AVAILABLE DATA:
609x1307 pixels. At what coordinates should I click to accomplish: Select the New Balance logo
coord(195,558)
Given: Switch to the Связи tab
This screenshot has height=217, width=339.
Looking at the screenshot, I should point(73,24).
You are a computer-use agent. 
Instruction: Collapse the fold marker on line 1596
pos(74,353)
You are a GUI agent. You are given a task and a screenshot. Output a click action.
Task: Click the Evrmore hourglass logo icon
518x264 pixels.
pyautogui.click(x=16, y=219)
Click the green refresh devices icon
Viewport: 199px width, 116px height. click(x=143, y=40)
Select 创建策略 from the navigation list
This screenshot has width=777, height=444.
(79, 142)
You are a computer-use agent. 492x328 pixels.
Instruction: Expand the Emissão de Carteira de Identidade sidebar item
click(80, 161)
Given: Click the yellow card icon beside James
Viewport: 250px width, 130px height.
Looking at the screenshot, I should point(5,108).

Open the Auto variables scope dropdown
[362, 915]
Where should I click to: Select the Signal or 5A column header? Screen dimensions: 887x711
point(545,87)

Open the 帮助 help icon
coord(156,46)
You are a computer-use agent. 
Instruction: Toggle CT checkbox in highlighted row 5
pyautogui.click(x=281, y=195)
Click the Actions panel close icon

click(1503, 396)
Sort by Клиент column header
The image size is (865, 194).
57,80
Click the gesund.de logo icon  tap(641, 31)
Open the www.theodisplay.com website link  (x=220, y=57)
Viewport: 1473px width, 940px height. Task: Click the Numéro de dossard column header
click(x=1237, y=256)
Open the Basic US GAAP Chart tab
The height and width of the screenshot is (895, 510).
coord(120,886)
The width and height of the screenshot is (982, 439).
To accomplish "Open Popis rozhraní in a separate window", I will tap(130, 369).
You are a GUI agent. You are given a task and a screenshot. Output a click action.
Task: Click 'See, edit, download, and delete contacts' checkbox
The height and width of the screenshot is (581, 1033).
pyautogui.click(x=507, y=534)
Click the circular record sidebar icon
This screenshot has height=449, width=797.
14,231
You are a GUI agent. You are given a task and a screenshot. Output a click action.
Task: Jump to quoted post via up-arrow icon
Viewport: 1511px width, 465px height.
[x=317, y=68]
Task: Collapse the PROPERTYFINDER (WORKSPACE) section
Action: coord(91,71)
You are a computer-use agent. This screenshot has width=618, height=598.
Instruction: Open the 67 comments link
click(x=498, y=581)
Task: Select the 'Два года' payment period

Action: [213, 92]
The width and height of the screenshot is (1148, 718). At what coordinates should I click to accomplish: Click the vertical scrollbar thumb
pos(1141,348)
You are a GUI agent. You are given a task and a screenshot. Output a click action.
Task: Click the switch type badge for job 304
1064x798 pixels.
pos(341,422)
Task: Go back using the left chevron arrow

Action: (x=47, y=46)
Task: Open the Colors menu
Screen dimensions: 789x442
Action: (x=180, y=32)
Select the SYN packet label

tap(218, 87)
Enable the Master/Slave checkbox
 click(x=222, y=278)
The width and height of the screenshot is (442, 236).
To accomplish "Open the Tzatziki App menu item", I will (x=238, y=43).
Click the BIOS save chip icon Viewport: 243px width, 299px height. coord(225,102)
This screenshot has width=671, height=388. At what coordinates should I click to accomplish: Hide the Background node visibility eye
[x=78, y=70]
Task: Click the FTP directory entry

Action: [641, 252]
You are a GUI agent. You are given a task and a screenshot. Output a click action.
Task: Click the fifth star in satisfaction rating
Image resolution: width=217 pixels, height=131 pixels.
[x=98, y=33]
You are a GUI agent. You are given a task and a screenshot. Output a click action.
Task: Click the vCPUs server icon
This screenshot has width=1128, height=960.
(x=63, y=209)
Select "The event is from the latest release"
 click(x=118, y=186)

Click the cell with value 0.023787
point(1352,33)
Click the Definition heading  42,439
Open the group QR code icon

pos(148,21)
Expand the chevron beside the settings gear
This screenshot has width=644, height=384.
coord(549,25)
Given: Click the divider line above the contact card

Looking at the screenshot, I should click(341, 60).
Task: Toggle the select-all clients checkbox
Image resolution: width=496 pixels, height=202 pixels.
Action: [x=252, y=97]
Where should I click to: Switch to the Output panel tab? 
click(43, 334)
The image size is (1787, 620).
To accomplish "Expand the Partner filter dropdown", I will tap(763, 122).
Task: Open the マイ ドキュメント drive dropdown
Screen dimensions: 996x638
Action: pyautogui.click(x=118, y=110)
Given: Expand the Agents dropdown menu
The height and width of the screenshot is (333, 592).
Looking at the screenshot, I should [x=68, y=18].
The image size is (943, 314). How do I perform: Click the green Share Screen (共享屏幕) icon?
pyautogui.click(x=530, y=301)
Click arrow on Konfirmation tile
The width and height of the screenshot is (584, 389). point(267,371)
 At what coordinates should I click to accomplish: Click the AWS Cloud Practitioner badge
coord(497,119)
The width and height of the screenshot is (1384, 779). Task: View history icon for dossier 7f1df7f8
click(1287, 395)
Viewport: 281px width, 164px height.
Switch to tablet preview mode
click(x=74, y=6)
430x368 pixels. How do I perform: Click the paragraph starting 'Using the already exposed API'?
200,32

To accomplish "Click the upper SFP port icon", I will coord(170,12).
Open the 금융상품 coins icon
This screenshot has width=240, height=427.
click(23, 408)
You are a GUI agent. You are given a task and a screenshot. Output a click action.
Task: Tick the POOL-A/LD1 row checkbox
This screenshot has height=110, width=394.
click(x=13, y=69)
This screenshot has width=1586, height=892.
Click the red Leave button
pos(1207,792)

WHAT THE TASK REQUIRES: Bring together all lines from the listing that contain the word "menu".

RESPONSE:
Task: Open the Colors menu
To accomplish "Open the Tzatziki App menu item", I will (x=238, y=43).
Given: Expand the Agents dropdown menu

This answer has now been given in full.